Et se jetant à droite vers des Allemands qui résistaient :

Werfet die Waffen ! criait-il, Werfet das Gewehr[1] !

De ce côté, des fuyards bavarois dépassèrent la route à toutes jambes ; mais, à peine avaient-ils disparu, que de terribles feux de salves jaillirent sur leurs brisées : c’était une compagnie du 14e bataillon de chasseurs prussiens, embusquée dans les fossés, qui, voyant son champ de tir enfin dégagé, l’arrosait tout à coup d’une grêle de plomb. Une balle qui déchira la manche du religieux lui dévia le bras si brutalement qu’il se crut blessé et prit son crucifix dans l’autre main. Mais une voix près de lui dit : « Adieu ! » et nomma une femme : c’était le commandant de Troussures qui tombait. Une vie double allait finir avec lui, car n’est-ce pas la loi souscrite par tous les nobles cœurs que ceux que nous aimons meurent vraiment avec nous, et que ceux que nous laissons sur la terre, dépossédés par nous de leur être, flottent vides au hasard des jours, pauvres âmes épaves marquées encore à notre nom ?… Le Père, souillant sa robe à cette tempe sanglante, le souleva de terre pour le bénir ; les traits du soldat se détendaient, s’immobilisaient ; il souriait dans l’amour et dans la mort. C’était lui-même qui, dès les premiers pas de l’assaut, avait dit à Sonis : « Que vous êtes bon, mon général, de nous mener à une pareille fête !… » Or la fête devait pour lui s’achever de telle sorte qu’il agonisât jusqu’à la nuit, et qu’un maraudeur prussien vînt vers dix heures l’assommer à coups de crosse.

Les généraux allemands étaient maintenant renseignés. Assez de preuves avaient corrigé à leurs yeux cette première réfraction qui grossit toujours un danger brusquement apparu ; ils pesaient ce danger et l’égalaient à une poignée d’hommes.
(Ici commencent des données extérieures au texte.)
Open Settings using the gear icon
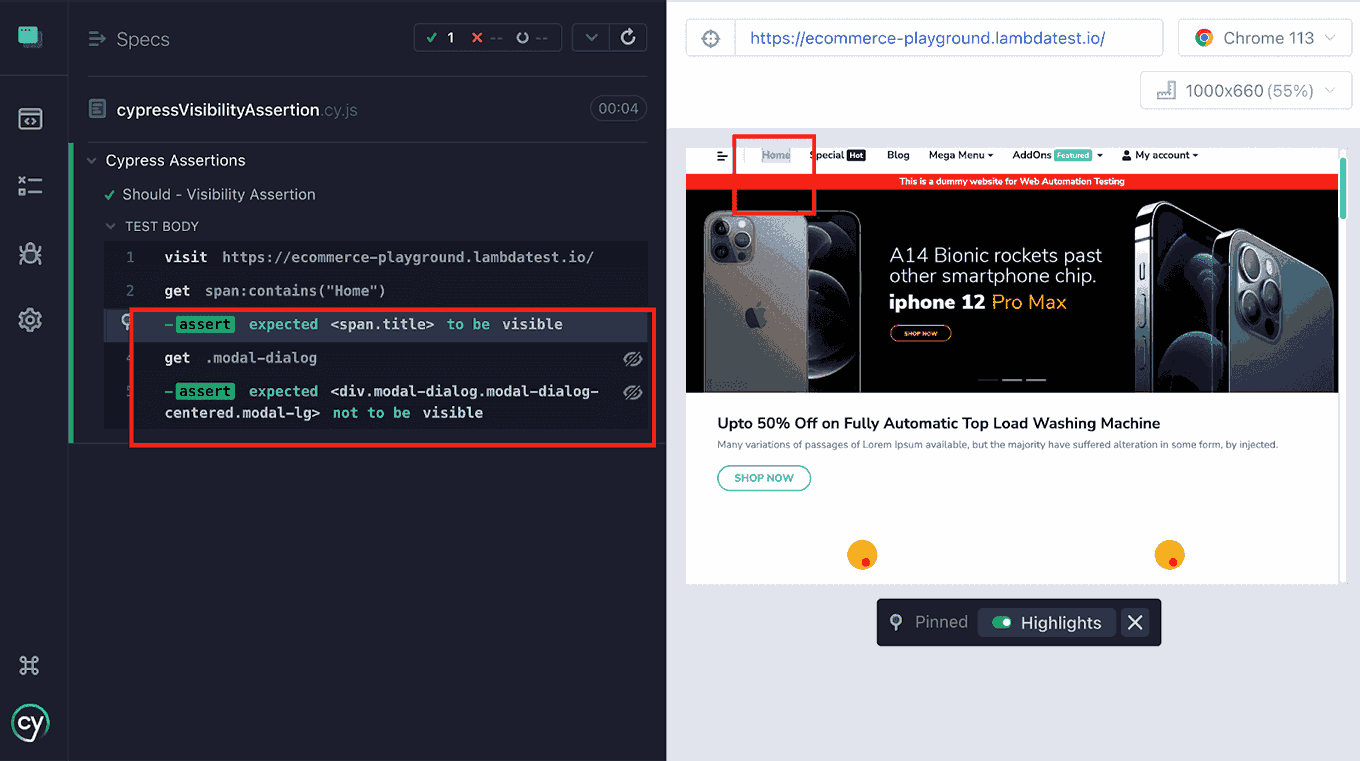This screenshot has width=1360, height=761. click(x=30, y=319)
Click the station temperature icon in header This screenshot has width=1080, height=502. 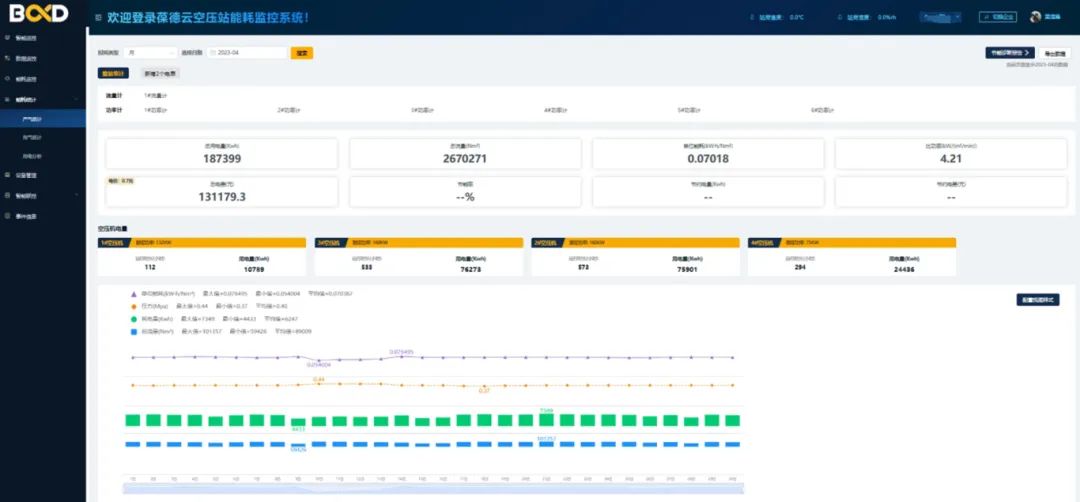point(753,18)
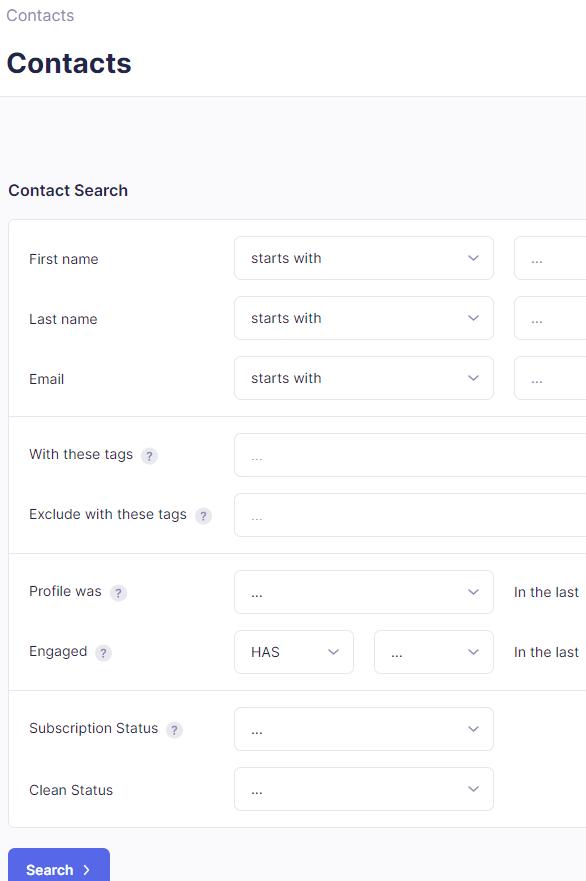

Pour en finir promptement, von Treskow fit sortir deux bataillons du 75e régiment, qui se formèrent en un grand arc de cercle devant l’extrémité sud-est du village ; une compagnie de chasseurs borda la lisière ouest ; une autre compagnie, puis deux bataillons partis de Fougeu, se jetèrent d’écharpe dans la bagarre. Derrière ces fortes barrières humaines, la tourmente se continuait dans Loigny ; face à elles, la troupe héroïque précipitait son dernier progrès.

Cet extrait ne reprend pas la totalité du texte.